WHAT IS REQUIRED: Set down the entire listing below word for word, leaving out any picture.

INFORMATION GIVEN:
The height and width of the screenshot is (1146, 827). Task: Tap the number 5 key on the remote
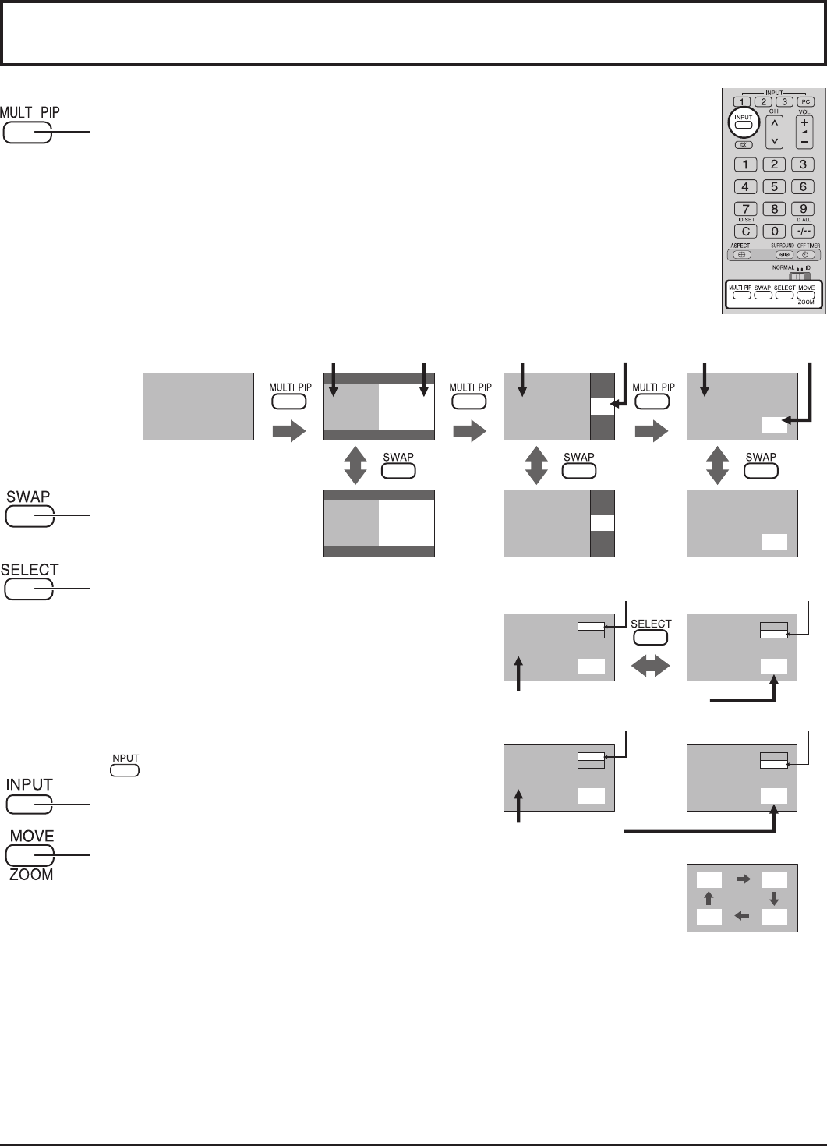[773, 186]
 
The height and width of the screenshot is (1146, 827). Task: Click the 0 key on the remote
[773, 232]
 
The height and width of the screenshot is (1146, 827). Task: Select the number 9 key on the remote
[802, 209]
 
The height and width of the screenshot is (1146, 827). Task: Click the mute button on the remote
[744, 144]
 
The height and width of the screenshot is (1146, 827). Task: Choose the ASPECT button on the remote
[742, 254]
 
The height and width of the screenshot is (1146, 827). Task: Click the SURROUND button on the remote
[783, 254]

RESULT OF THIS TASK:
The height and width of the screenshot is (1146, 827). Task: Tap the number 5 key on the remote
[773, 186]
 
The height and width of the screenshot is (1146, 827). Task: Click the 0 key on the remote
[773, 232]
 
The height and width of the screenshot is (1146, 827). Task: Select the number 9 key on the remote
[802, 209]
 
The height and width of the screenshot is (1146, 827). Task: Click the mute button on the remote
[744, 144]
 
The height and width of the screenshot is (1146, 827). Task: Choose the ASPECT button on the remote
[742, 254]
 
The height and width of the screenshot is (1146, 827). Task: Click the SURROUND button on the remote
[783, 254]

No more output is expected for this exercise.